INPUT

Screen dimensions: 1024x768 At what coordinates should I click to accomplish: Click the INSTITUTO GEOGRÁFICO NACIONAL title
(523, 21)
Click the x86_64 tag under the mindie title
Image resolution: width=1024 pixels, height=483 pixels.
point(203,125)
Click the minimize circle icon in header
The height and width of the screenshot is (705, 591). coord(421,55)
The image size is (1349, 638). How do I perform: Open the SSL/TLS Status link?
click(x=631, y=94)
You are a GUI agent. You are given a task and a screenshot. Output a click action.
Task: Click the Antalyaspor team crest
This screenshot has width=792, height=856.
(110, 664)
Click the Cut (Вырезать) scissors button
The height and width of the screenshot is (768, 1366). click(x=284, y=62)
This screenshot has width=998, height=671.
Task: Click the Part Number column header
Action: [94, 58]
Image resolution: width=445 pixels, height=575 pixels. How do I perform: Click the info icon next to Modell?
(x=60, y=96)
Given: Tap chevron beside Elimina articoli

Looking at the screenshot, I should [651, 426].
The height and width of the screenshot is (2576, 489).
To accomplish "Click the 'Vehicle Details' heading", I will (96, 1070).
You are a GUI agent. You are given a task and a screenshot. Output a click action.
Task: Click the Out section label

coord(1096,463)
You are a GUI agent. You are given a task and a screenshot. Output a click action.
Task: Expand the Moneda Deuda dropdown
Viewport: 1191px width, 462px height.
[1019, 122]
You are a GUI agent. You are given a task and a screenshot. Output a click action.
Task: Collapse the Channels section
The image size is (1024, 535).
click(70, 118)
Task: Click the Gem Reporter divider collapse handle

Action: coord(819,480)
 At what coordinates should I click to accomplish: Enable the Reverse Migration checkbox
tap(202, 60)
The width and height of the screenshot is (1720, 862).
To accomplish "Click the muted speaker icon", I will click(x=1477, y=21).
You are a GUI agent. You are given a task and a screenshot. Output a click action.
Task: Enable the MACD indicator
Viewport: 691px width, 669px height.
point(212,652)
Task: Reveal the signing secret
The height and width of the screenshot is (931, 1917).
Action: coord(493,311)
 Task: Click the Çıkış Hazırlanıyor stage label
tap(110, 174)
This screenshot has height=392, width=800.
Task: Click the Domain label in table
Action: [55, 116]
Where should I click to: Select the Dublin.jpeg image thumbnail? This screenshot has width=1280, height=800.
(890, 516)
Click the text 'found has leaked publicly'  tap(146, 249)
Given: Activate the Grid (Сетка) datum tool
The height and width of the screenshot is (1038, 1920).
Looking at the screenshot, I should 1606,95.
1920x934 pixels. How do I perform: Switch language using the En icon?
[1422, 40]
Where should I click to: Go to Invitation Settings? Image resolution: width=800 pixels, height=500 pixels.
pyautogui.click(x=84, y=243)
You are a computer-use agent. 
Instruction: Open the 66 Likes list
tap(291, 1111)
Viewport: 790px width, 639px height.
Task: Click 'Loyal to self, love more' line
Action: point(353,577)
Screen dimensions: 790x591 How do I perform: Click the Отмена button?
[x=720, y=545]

AIM OF THE EXERCISE
Take the rows from the first one down to and including the row with "click(x=631, y=94)", and change "minimize" to "maximize" in them. Leave everything else as it is.

FINAL RESULT
Screen dimensions: 1024x768 At what coordinates should I click to accomplish: Click the INSTITUTO GEOGRÁFICO NACIONAL title
(523, 21)
Click the x86_64 tag under the mindie title
Image resolution: width=1024 pixels, height=483 pixels.
point(203,125)
Click the maximize circle icon in header
The height and width of the screenshot is (705, 591). coord(421,55)
The image size is (1349, 638). How do I perform: Open the SSL/TLS Status link?
click(x=631, y=94)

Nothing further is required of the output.